• [TRY IT]: Return each line exactly, from the one that has "Screen dimensions: 1456x819" through the end of the entries, both ends included. Pictures do not belong.
---------- DATA
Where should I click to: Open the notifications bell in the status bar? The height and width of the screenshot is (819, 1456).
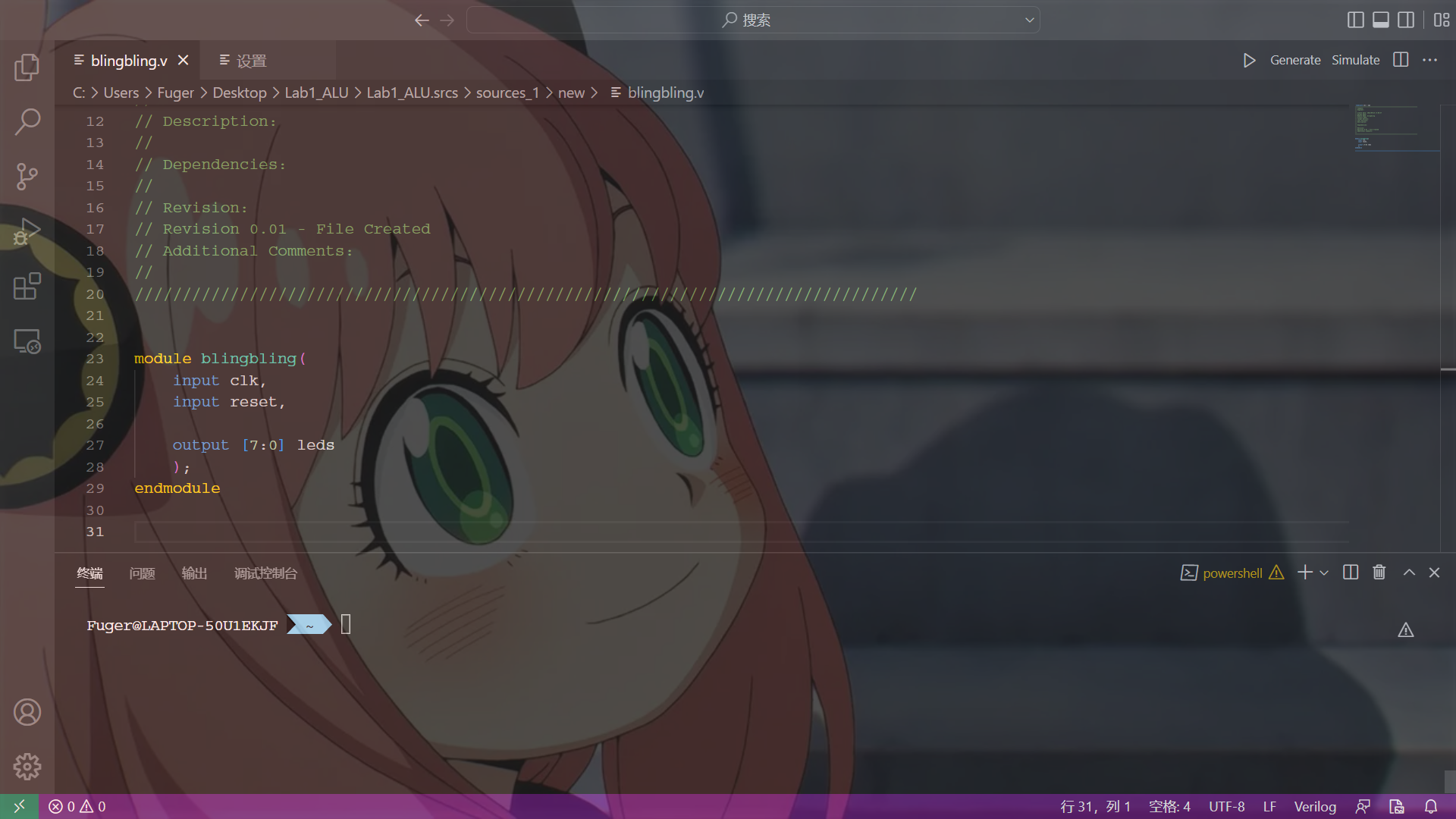point(1431,806)
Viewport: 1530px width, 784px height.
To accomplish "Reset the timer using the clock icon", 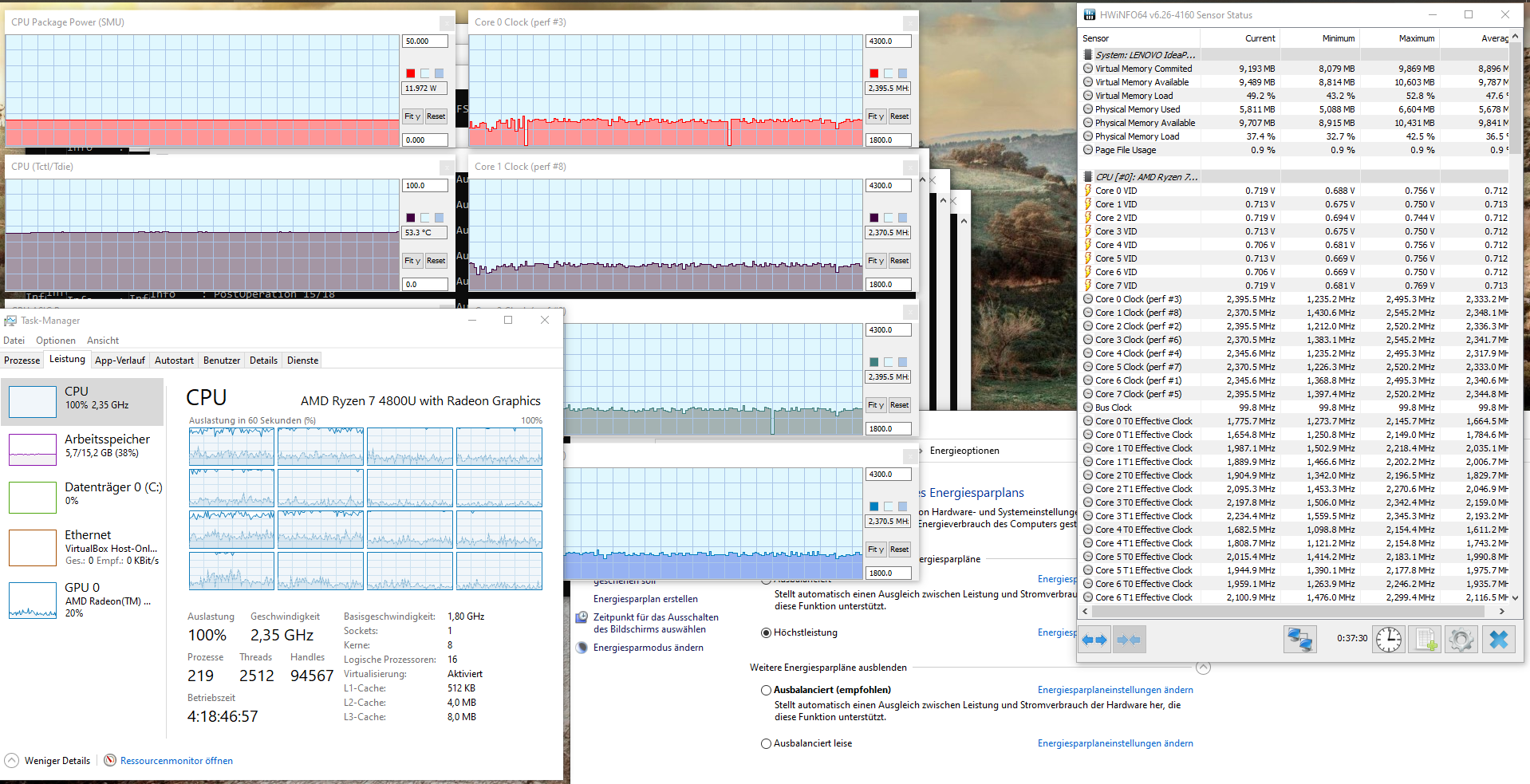I will (1389, 639).
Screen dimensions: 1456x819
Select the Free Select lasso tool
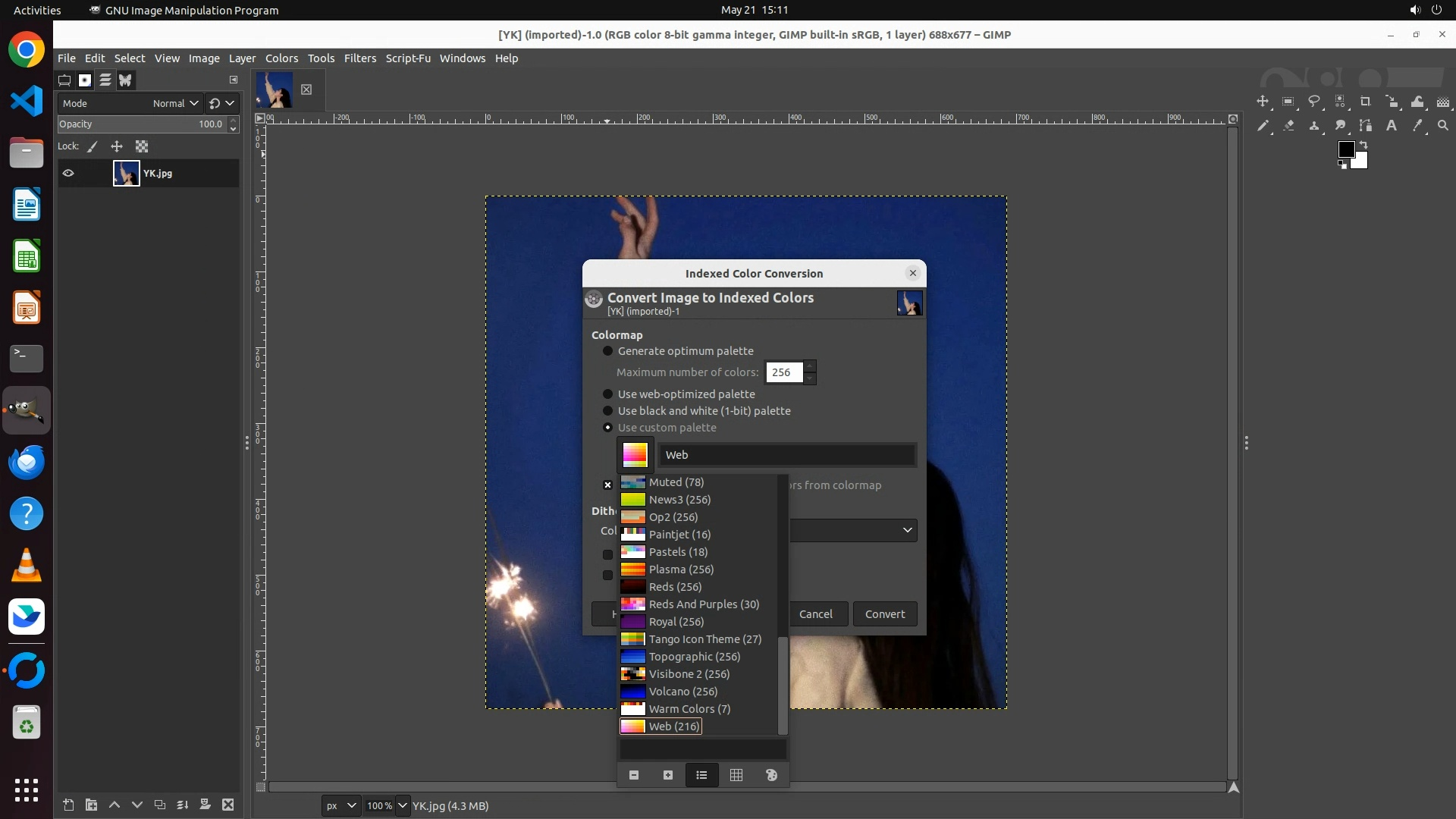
--------------------
• [SOLUTION FOR THIS EXERCISE]:
Screen dimensions: 1456x819
Select the Free Select lasso tool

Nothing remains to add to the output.